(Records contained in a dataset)
____________________
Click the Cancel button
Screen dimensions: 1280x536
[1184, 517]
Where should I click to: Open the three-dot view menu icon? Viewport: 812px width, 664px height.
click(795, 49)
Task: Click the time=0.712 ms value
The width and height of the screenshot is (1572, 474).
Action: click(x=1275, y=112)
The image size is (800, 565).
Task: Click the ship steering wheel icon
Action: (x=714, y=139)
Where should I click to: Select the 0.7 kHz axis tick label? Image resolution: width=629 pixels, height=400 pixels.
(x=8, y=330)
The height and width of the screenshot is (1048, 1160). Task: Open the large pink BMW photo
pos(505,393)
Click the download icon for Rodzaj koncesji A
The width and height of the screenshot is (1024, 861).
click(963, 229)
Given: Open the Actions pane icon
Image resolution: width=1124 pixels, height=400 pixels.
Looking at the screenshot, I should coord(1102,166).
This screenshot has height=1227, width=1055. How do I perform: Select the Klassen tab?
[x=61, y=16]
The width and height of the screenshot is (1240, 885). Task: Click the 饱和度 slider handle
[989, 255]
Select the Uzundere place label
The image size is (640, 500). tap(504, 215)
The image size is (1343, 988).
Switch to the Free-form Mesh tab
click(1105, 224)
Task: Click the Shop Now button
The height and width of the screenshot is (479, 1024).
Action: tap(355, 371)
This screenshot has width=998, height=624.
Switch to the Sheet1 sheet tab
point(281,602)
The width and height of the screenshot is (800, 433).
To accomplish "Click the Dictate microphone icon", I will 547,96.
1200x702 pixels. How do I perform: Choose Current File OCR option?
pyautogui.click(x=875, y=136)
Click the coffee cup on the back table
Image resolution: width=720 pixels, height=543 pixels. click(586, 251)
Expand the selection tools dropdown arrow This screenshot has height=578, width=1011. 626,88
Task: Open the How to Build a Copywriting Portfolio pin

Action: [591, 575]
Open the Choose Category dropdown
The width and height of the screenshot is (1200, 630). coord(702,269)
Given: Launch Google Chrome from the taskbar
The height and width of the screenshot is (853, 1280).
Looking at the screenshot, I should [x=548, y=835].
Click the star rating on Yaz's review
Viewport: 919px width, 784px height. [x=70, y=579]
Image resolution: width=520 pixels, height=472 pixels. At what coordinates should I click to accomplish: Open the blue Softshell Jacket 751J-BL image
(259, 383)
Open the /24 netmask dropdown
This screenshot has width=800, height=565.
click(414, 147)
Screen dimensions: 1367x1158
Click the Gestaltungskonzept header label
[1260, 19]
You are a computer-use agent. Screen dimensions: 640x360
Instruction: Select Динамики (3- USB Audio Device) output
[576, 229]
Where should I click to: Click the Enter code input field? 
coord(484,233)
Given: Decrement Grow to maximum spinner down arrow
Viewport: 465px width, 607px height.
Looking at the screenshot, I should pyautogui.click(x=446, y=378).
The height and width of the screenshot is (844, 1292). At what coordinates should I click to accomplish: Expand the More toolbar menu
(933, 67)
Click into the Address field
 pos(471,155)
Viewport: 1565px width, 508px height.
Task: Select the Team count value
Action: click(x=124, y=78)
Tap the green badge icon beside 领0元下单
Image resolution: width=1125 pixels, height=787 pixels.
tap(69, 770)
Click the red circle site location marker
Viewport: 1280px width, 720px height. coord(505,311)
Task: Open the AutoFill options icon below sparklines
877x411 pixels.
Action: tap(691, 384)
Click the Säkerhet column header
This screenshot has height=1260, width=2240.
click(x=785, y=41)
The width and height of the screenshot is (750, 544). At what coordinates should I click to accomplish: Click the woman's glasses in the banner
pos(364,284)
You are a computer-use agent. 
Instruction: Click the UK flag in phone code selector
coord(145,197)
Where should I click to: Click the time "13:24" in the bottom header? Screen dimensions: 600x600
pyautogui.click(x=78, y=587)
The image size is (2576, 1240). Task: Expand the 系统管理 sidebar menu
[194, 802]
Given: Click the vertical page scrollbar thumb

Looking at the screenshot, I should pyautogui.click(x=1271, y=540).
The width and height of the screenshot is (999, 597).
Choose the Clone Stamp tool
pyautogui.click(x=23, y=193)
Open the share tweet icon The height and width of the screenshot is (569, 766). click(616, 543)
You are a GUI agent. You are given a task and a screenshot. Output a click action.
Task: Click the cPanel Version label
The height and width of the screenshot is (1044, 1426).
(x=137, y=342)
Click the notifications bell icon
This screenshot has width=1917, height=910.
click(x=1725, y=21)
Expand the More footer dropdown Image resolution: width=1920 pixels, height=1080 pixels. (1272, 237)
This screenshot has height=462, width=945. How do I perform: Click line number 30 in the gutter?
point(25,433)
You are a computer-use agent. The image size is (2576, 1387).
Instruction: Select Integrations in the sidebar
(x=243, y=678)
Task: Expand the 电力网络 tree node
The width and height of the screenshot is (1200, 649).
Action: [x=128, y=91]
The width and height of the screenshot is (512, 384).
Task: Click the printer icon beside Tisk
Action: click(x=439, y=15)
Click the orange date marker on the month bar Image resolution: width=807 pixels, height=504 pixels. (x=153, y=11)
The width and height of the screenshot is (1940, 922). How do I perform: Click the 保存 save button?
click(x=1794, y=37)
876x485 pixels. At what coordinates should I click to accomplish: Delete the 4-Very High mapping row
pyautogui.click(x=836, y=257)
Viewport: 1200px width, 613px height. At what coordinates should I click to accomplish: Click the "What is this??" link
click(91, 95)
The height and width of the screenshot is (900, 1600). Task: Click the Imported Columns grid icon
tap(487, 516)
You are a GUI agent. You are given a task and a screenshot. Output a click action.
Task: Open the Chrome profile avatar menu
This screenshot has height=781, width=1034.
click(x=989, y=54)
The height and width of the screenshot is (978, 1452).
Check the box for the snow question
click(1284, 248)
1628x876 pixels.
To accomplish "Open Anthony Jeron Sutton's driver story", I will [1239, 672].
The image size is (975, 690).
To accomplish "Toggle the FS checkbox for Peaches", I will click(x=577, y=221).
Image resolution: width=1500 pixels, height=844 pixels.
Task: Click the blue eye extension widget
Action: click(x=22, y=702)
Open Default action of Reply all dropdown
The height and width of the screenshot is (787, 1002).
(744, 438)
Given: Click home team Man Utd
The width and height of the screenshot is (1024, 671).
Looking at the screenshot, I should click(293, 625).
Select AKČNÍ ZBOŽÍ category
____________________
• BRIEF
Please give an exact copy of the entries above, from the line with "Screen dimensions: 1367x1158" down to the line with "Task: Click the cPanel Version label", inclusive, and nothing else.

• FINAL ANSWER
Screen dimensions: 1367x1158
Click the Gestaltungskonzept header label
[1260, 19]
You are a computer-use agent. Screen dimensions: 640x360
Instruction: Select Динамики (3- USB Audio Device) output
[576, 229]
Where should I click to: Click the Enter code input field? 
coord(484,233)
Given: Decrement Grow to maximum spinner down arrow
Viewport: 465px width, 607px height.
Looking at the screenshot, I should pyautogui.click(x=446, y=378).
The height and width of the screenshot is (844, 1292). At what coordinates should I click to accomplish: Expand the More toolbar menu
(933, 67)
Click into the Address field
 pos(471,155)
Viewport: 1565px width, 508px height.
Task: Select the Team count value
Action: click(x=124, y=78)
Tap the green badge icon beside 领0元下单
Image resolution: width=1125 pixels, height=787 pixels.
tap(69, 770)
Click the red circle site location marker
Viewport: 1280px width, 720px height. coord(505,311)
Task: Open the AutoFill options icon below sparklines
877x411 pixels.
Action: tap(691, 384)
Click the Säkerhet column header
This screenshot has height=1260, width=2240.
click(x=785, y=41)
The width and height of the screenshot is (750, 544). At what coordinates should I click to accomplish: Click the woman's glasses in the banner
pos(364,284)
You are a computer-use agent. 
Instruction: Click the UK flag in phone code selector
coord(145,197)
Where should I click to: Click the time "13:24" in the bottom header? Screen dimensions: 600x600
pyautogui.click(x=78, y=587)
The image size is (2576, 1240). Task: Expand the 系统管理 sidebar menu
[194, 802]
Given: Click the vertical page scrollbar thumb

Looking at the screenshot, I should pyautogui.click(x=1271, y=540).
The width and height of the screenshot is (999, 597).
Choose the Clone Stamp tool
pyautogui.click(x=23, y=193)
Open the share tweet icon The height and width of the screenshot is (569, 766). click(616, 543)
You are a GUI agent. You are given a task and a screenshot. Output a click action.
Task: Click the cPanel Version label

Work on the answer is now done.